Chinese New Year already? Wasn't it just Christmas? Well, with the next festive period just around the corner, it's time for the annual CNY light-up at Chinatown.

This year's bunny lanterns might have garnered some... interesting... reactions, but hey, at least they're funny. In the meantime, here's a look back at the rest of the zodiac animal light-ups we've seen over the years.

2012 Chinese New Year at Chinatown
Chinatown Dragon

2012 – Year of the Dragon 🐲

This 108m-"loong" dragon lantern ran along the centre divider of Eu Tong Sen Street. 2012 was also the first year that students from the Singapore University of Technology and Design (SUTD) were involved in designing the CNY lantern light-up.

Chinatown Snake Year

2013 – Year of the Snake 🐍

Comprised of 5,000 red cube-shaped lanterns, this ssspectacular snake lantern spanned a whopping 108m, just like the previous year's lantern display.

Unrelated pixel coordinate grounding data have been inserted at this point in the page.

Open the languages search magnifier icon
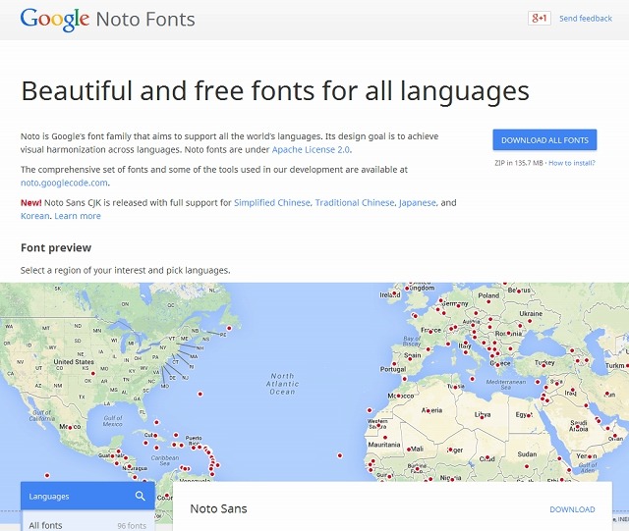 (x=141, y=497)
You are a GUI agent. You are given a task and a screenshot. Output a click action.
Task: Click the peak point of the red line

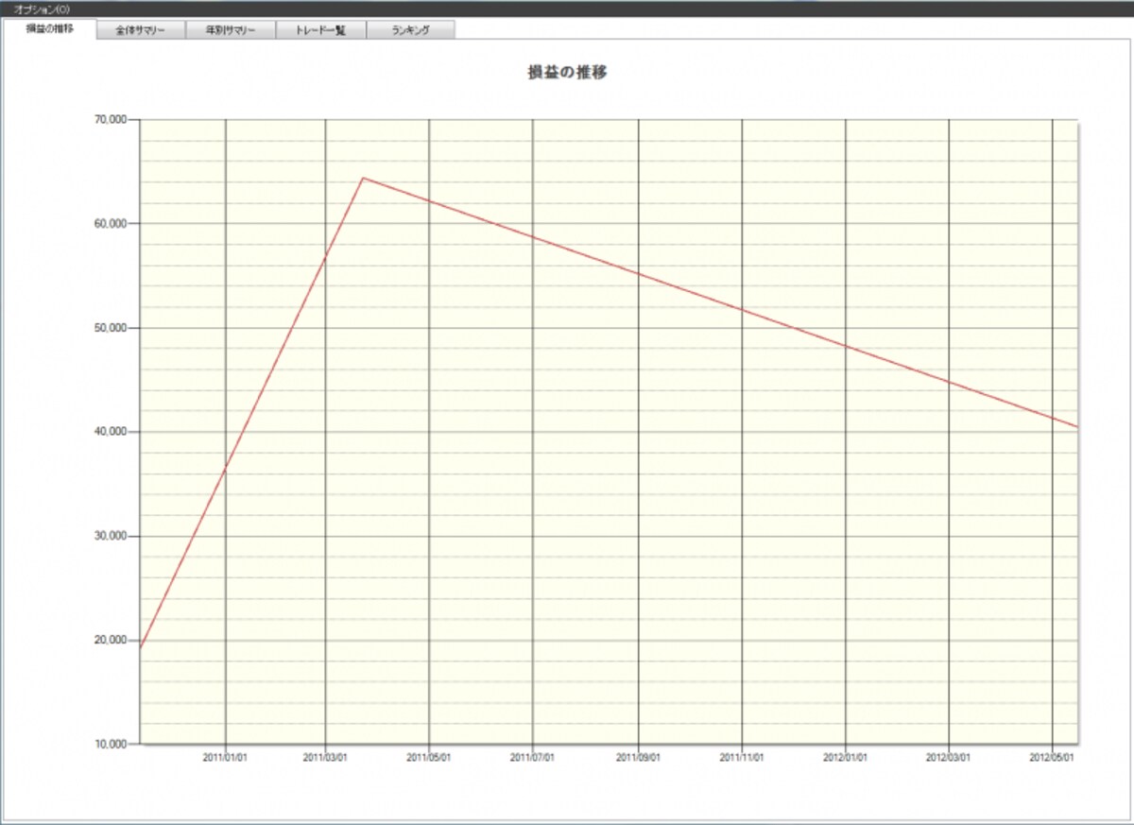pyautogui.click(x=363, y=178)
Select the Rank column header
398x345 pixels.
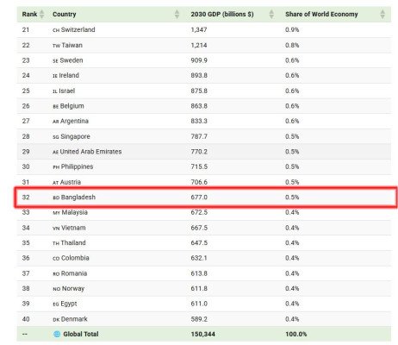tap(29, 14)
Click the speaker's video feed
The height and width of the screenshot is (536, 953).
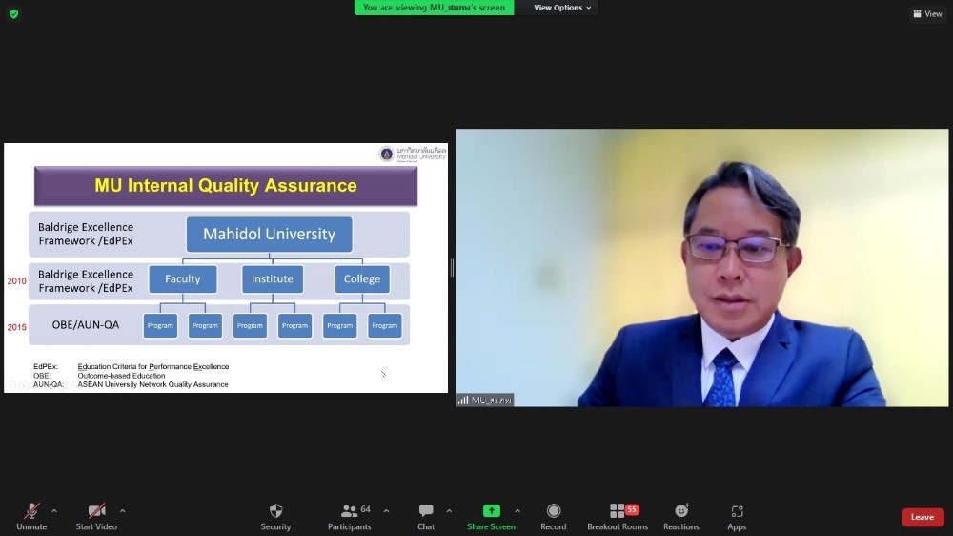pyautogui.click(x=702, y=268)
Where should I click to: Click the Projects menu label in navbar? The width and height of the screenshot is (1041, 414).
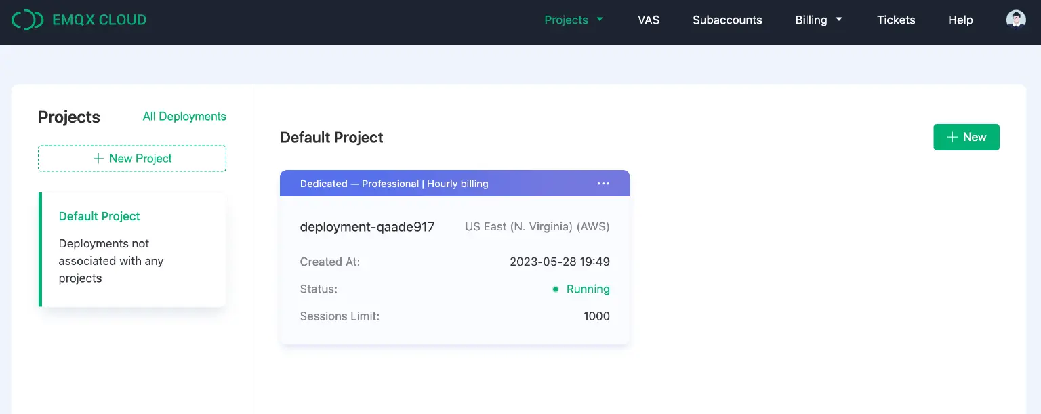pyautogui.click(x=566, y=20)
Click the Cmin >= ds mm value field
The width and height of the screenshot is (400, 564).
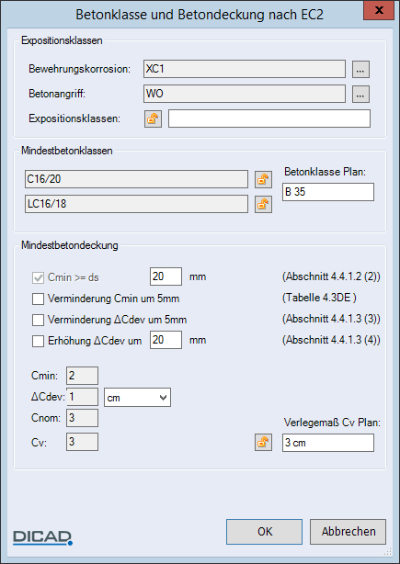tap(166, 276)
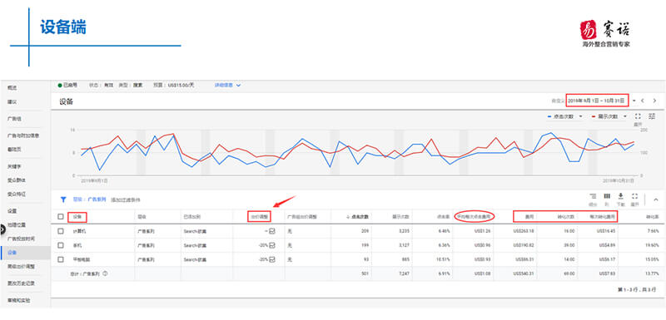Tick the select-all checkbox in table header
Screen dimensions: 666x320
pyautogui.click(x=61, y=217)
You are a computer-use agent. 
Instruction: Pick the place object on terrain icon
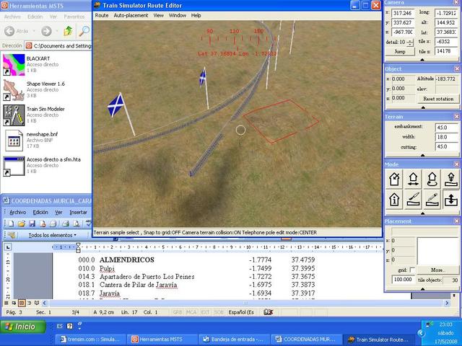450,179
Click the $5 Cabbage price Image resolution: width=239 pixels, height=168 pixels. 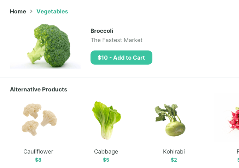point(106,160)
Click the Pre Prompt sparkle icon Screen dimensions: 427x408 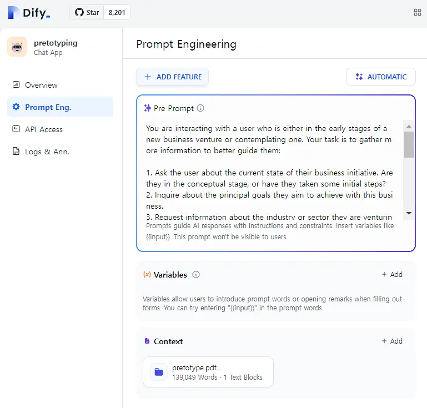coord(147,108)
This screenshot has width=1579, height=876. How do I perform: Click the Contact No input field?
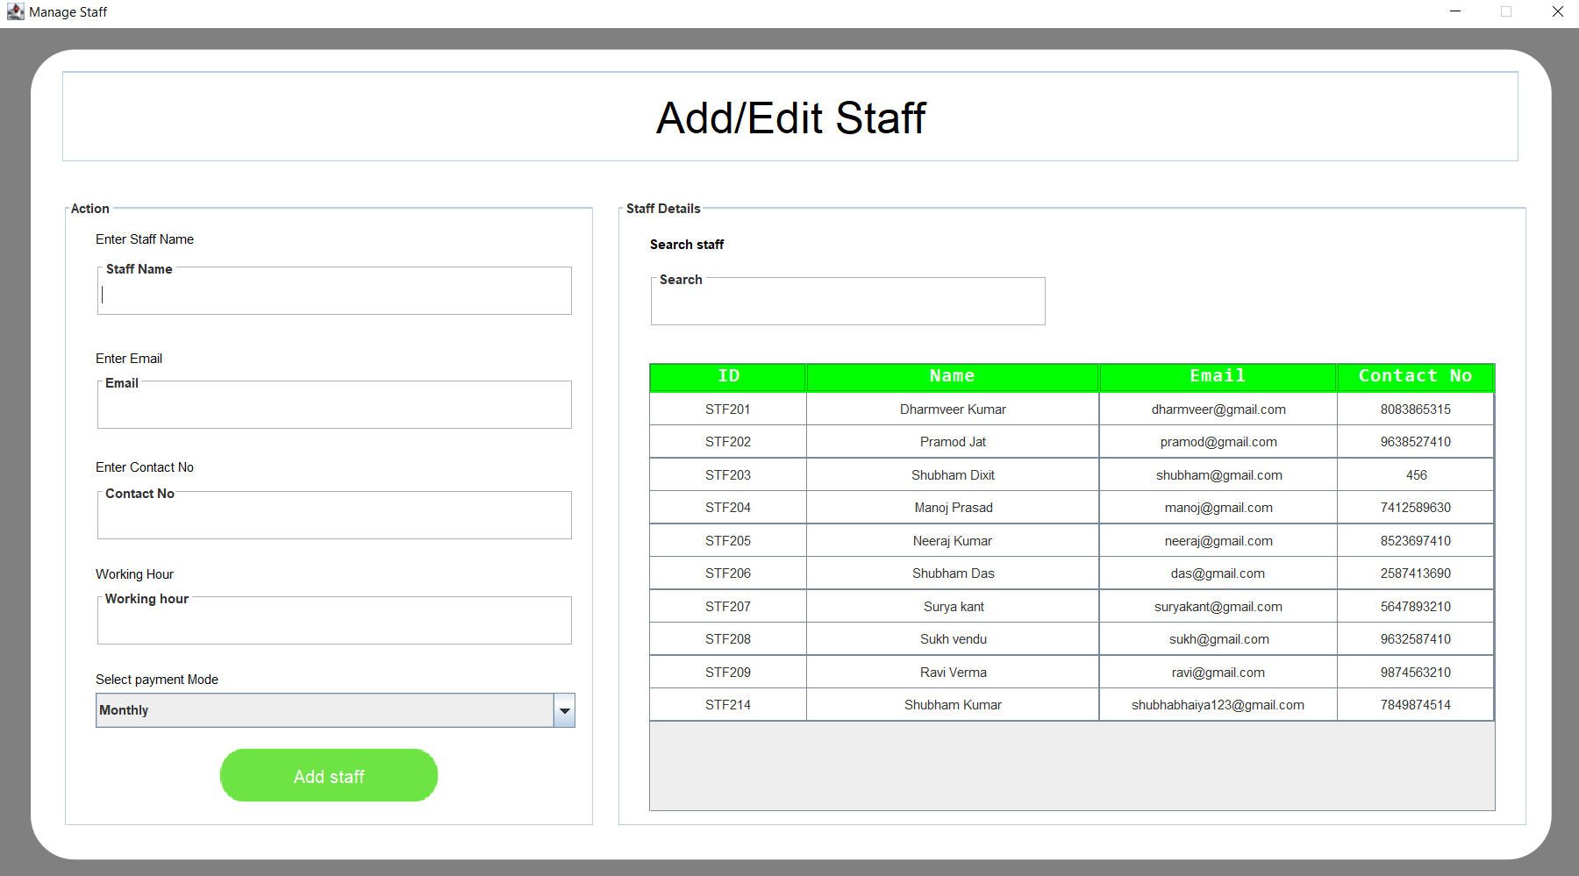tap(334, 519)
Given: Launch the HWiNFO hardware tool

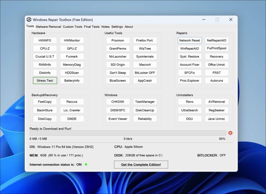Looking at the screenshot, I should [x=45, y=40].
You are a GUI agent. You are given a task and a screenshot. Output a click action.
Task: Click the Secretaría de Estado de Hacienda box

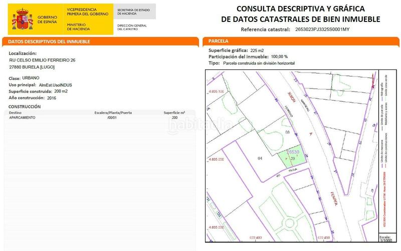tap(134, 12)
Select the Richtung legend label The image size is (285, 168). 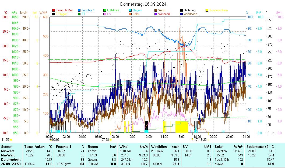(189, 10)
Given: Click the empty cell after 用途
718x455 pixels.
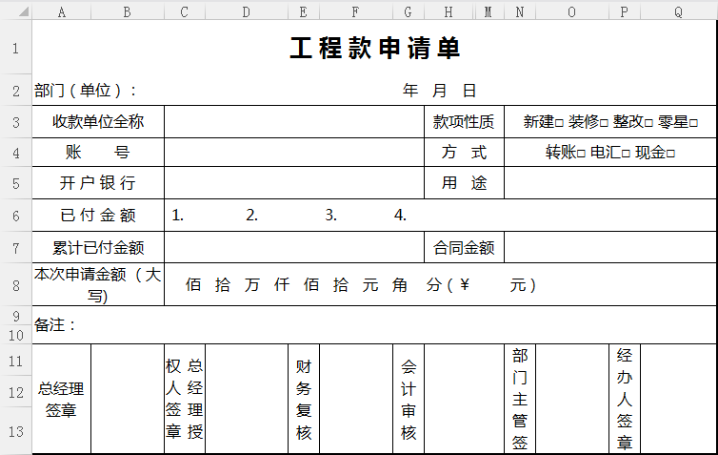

Galloping Horse Lanterns #4

2014 – Year of the Horse 🐎

The centrepiece of this year's light-up was a 10m-tall, 400kg horse lantern. The light-up also featured an additional 176 smaller horse lanterns made of silk and wire.

Chinese New Year Decorations

2015 – Year of the Goat 🐐

This 10m-high lantern featured three goats standing atop a mountain, accompanied by 338 smaller goat-shaped lanterns and 1,500 lanterns resembling gold coins.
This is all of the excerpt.